Byline: TANYA DOGAR, SAEED A. KHAN, ROZINA JAFFER, SAROSH MAJID AND ASMAA QURESHY

ABSTRACT

Helicobacter pylori remains widely prevalent today despite modern medical advances.1 It is responsible for an ever increasing number of gastrointestinal and extra-intestinal diseases.2 Objective was to compare the efficacy of H and E staining with immunohistochemistry in the detection of H. pylori in gastric biopsies. It was a descriptive study and was carried out in the Pathology Department, Post Graduate Medical Institute, Lahore - Pakistan during the period of 1.2.211 to 30.10.2011.

Material and Methods: Seventy gastric biopsies were collected from Lahore General Hospital, Lahore. The tissue sections were stained with routine haematoxylin and eosin (H and E) stain and also with H. pylori immunostain. Histopathological examination of the sections was carried out under an optical microscope. The results of histological examination (H and E as well as immuno - staining), and clinical data were subjected to statistical analysis.

Results: Helicobacter pylori was detected by H and E staining in 27.2% of our 70 cases while 72.8% were negative for this. In 20% cases there was mild colonisation where in 7.1% this was moderate. Immunohistochemistry carried out with Helicobacter pylori immunostain yielded 31.4% positive cases while 68.6% were negative. Among the 70 cases there were 64.3% males and 35.7% females. The maximum number of cases were found to be in the age group of 20 - 29 years and was 18 or 25.71%. This was followed by age groups 30 - 39 years and 50 - 59 years each of which had 12 (71.14%) patients. Age was compared in male and female patients. There was no significant age difference among males and females. A comparison between mean age in H. pylori positive and negative cases was also carried out. There was no significant correlation between age and H. pylori detection. A comparison between sex distribution and H. pylori positive and negative cases did not yield any significant difference between males and females.

Conclusion: Histopathological examination of gastric biopsies is still an accurate and efficient means of diagnosis.

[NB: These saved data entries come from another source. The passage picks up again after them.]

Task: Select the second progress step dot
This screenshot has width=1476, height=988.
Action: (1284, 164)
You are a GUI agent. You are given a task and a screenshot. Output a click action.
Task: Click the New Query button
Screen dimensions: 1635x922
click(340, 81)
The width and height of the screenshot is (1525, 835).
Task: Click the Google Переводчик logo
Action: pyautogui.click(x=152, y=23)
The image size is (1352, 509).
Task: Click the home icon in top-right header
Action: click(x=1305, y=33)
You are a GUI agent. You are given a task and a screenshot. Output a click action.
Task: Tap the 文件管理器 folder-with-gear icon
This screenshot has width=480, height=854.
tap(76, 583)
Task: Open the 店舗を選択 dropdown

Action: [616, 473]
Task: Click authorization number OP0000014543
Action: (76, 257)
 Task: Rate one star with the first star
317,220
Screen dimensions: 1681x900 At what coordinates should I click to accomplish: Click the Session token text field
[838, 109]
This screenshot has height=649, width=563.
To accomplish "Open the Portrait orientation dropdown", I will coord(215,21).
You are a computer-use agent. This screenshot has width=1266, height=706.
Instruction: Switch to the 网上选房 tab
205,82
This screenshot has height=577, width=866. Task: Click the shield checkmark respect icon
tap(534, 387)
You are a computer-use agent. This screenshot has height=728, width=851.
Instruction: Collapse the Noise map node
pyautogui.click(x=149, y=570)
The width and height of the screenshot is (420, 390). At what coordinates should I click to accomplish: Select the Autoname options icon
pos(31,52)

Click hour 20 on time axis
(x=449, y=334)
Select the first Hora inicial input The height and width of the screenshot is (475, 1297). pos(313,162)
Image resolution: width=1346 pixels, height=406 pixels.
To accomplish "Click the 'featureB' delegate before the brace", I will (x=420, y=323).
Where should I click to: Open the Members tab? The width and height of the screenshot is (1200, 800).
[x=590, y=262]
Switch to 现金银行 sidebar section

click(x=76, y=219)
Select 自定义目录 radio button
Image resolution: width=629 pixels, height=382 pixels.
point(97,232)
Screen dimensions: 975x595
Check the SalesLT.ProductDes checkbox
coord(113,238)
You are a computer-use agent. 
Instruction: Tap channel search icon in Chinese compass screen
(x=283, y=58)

Immunostaining increases the diagnostic yield.

Key words: Helicobacter pylori, gastritis, immunohistochemistry.

INTRODUCTION

Helicobacter pylori remains widely prevalent today despite modern medical advances.1 It is responsible for an ever increasing number of gastrointestinal and extra-intestinal diseases.2 Over 50% of the world's population is infected with H. pylori. The infection was acquired in childhood and often persisting throughout life. This makes it one of the most prevalent infectious diseases in the world.3 Incidence is high in developing countries while it is decreasing in Western countries.4

In Pakistan, the majority of patients having undergone endoscopy for dyspepsia are positive for H. pylori; this was particularly so in patients belonged to lower socio-economic groups in a study in Karachi.5 In a study carried out in Peshawar in 2008, 100% patients with duodenal ulcer were positive for H. pylori while 84% of those with chronic gastritis were H. pylori positive.6

Numerous gastro-intestinal diseases have been found to be caused by / associated with H. pylori.7

This organism has been implicated in gastritis, peptic ulcer, non-ulcer dyspepsia; gastric adeno-carcinoma and non-Hodgkin lymphoma arising in MALT mucosa associated lymphoid tissue (Leontiadis et al 1999). Now studies have also linked it to gastro-oesophageal reflux disease (Khan et al 2010). H. pylori is being held responsible for an ever-increasing number of benign, pre-malignant and malignant disease. In this scenario the accurate diagnosis / identification of H. pylori becomes imperative so that prompt treatment of H. pylori positive patients can be instituted. Eradication of this pathogen can avert considerable morbidity while preventing potential malignancy.9

Diagnostic methods for H. pylori identification have been divided into two broad groups: Invasive and N0n-invasive.10 The invasive methods are based mainly on tissue obtained by gastric biopsy. Despite the emergence of non-invasive tests, gastric biopsy with histology, culture, and rapid urease test remains the gold standard for H. pylori.11

Although providing good histopathological detail, haematoxylin and eosin staining can miss H. pylori when they are present in low numbers.12 Using H and E staining there is insufficient contrast between the background and the microorganism since the sensitivity is low; specificity is also low due to non-specific staining of the commensal gut bacteria.13

Hence the use of special stains is recommended to facilitate detection of H. pylori.14 A vast number of stains are available. These include Warthin Starry, Modified Giemsa, Acridine orange, Cresyl violet, Giemenez, H. pylori silver stain and Modified Genta stain.15 Silver stains such as Warthin Starry are useful for H. pylori identification since they give better results than H and E; however, interpretation might be difficult due to their tendency to precipitate.14 Hence in current laboratory practice H. pylori immunohistochemistry is considered to be the gold standard for tissue identification of H. pylori.16

Immunohistochemistry (IHC) makes use of anti H. pylori antibody which reacts with somatic antigens of the whole bacteria and have been found to correlate well with the presence of the bacteria.14 In all current studies IHC has the highest sensitivity and specificity, usually 100%.16

In biopsy specimens negative for H. pylori by H and E and special stains, H. pylori can be demonstrated by IHC.17 IHC can be used in treated MALT lymphoma patients to confirm eradication of H. pylori.18 H. pylori organisms that remain despite triple - therapy are usually not seen by special stains; these can be visualized with IHC.19 IHC is able to detect low numbers of H. pylori and can also identify its coccoid forms.18 A semi-quantitative assessment of H. pylori colonisation can be made by IHC.15

MATERIALS AND METHODS

Tissue specimens were collected in properly labelled jars containing 10% formalin solution. Proforma was attached to each case. Detailed gross examination of the specimens was carried out and recorded on the proforma.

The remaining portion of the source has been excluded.